Estimated time: 3–4 hours.

Prereqs: Labs 00 + 01. Theory 02-tensor-op-derivatives.md re-read (especially the reduction backward derivation).


What you produce

  • All 7 ops added to src/minitorch/tensor.py.
  • tests/test_reductions.py with cross-check + gradcheck per reduction op.
  • tests/test_shape_ops.py with shape-roundtrip tests + gradcheck per shape op.

The shape-contract reminder

After every _backward, parent.grad.shape == parent.data.shape. For reduction ops, this means broadcasting the upstream gradient back to the input shape. For shape ops, this means inverting the shape transformation on the gradient.

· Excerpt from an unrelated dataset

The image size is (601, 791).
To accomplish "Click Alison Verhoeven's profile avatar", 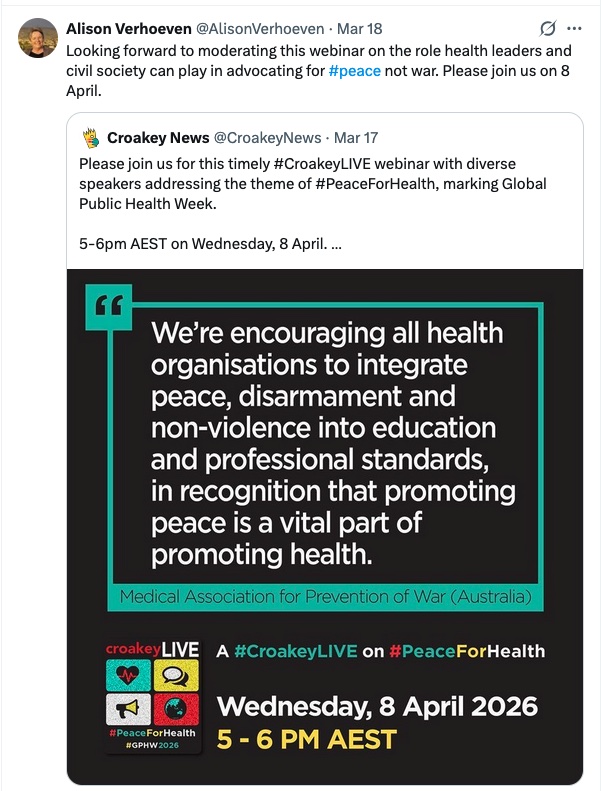I will tap(38, 37).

🇪🇸 La regla mental: una reduction colapsa ejes hacia adelante, y los expande hacia atrás; una reshape reorganiza el layout, y el backward solo desreorganiza. No hay álgebra nueva, solo cuidar el shape.

TODOs (per op)

For each op below, do the five things from Lab 01 (forward, backward, PyTorch test, gradcheck test, shape-edge test). Shape ops do not need broadcasting tests.

Block A — reductions

  • sum(self, axis=None, keepdims=False): forward self.data.sum(axis=..., keepdims=...). Backward: the upstream gradient has shape equal to the forward output; you must broadcast_to(self.shape) after potentially re-inserting the reduced axes.
  • Implementation hint: if keepdims=False and axis is not None, the upstream out.grad has rank self.data.ndim - len(axes). Use np.expand_dims on each reduced axis to restore the reduced dims as size-1, then np.broadcast_to(self.shape).
  • When axis=None, the output is a scalar; backward is np.broadcast_to(out.grad, self.shape).

  • mean(self, axis=None, keepdims=False): forward self.data.mean(axis=..., keepdims=...). Backward identical to sum but divide by N, where N is the number of elements reduced. Cache N in the closure.

Block B — pure shape ops

  • reshape(self, new_shape: tuple[int, ...]): forward self.data.reshape(new_shape). Backward self.grad += out.grad.reshape(self.shape). No size change, no math.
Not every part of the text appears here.